As far as the voting track of welfare recipients, sorry, but I personally need more information than going by "the welfare types" that you know. I'm pretty sure a lot of welfare recipients vote conservative because of guns, religion, and because they sure don't like them gays.

I brought up the Bible because plainsman we all know that republicans are the "religious" group (yeah right :roll: ). Look back at your own posts plainsman, you've told us that many times... just like you've also told us that welfare recipients are "the face of liberalism." 

You are right plainsman, you can tell a lot about a person by the way they think. You've got that much right.


----------



## barebackjack (Sep 5, 2006)

R y a n said:


> > South Carolina should decline to accept any federal funds for transportation, education, health care, clean energy or any of the other ideas President Obama is advocating to fix the economy. And the rest of the GOP can follow suit.




I like how the article only uses those paticular parts of the "stimulus bill". You know, the parts that arent terribly far fetched, the parts that may actually do some good.

I notice their not suggesting states turn down the endless crap and pork that this bill contains. But rather, the few good parts of the bill. Interesting indeed.

Just an observation about the "impartial" media.


----------



## Plainsman (Jul 30, 2003)

> I brought up the Bible because plainsman we all know that republicans are the "religious" group (yeah right ). Look back at your own posts plainsman, you've told us that many times... just like you've also told us that welfare recipients are "the face of liberalism."


OK, so you did bring it up just because I like it. Yes, I have said that many times. I say it because it's always the liberals that confuse the separation of church and state. Many think it's in the constitution which it is not. That however is not the biggest problem. The big problem is they think it means religion should not influence government when the intent was that government could not influence religion.

As far as welfare and liberals. I think more of the welfare people are liberal.
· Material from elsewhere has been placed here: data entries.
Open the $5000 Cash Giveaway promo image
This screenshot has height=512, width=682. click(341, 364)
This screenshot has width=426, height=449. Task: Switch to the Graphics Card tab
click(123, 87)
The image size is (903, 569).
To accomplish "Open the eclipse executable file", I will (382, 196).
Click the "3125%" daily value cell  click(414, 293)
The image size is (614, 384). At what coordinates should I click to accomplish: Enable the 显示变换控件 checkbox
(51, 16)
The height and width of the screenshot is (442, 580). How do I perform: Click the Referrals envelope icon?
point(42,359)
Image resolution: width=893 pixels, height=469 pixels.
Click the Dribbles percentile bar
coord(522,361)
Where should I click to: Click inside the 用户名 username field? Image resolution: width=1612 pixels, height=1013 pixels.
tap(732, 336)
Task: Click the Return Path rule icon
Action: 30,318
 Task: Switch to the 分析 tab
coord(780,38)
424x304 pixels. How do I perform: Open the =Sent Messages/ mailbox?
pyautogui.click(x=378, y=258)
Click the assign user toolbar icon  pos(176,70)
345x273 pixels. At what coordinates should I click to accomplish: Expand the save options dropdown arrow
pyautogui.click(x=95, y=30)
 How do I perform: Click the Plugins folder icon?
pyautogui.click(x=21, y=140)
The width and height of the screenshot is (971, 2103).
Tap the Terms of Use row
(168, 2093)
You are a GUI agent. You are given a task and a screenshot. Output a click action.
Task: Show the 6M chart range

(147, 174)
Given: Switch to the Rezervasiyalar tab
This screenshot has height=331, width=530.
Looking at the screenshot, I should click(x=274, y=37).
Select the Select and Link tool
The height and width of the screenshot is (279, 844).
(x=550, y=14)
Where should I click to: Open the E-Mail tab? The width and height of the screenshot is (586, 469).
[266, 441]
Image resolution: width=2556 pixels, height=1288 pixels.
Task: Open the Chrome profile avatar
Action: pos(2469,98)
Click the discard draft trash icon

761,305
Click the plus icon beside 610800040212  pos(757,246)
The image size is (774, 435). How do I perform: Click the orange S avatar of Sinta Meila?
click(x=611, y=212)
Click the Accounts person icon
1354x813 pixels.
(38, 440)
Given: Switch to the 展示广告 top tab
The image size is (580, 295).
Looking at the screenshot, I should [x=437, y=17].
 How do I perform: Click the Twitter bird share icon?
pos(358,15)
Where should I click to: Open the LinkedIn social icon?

If they are on welfare they vote liberal because they know they have a better chance of staying on welfare, and getting more from welfare. Liberalism creates welfare or welfare creates liberalism is sort of like the question which came first the chicken or the egg.

Getting back to the subject, what do you think of these little boys with the nickels that don't want the kids that paid for most of the candy to have any? Do you think they are clever, or selfish little brats?


----------



## seabass (Sep 26, 2002)

Okay, I'll bite:


> This is like six little boys pooling their money for candy. One has a dollar, one has .75, another has .50, and three have a nickel. They vote for Hershey or Tootsie rolls. They guy with .50 and the three guys with a nickel all vote for Tootsie rolls. These "geniuses" with the nickels then decide that because the guy with a dollar and the one with .75 didn't want Tootsie rolls that they shouldn't get any candy.


Your analogy doesn't pertain to the situation at hand. The three little boys voted against having any candy at all. So, why should they get any?

In any case, all I said is that it was a "clever" article. My point in posting at all is that this may all turn into a self-fulfilling prophecy because our elected officials in Washington will not work together. and I believe the republicans are mostly at fault for this.


----------



## Plainsman (Jul 30, 2003)

> In any case, all I said is that it was a "clever" article. My point in posting at all is that this may all turn into a self-fulfilling prophecy because our elected officials in Washington will not work together. and I believe the republicans are mostly at fault for this.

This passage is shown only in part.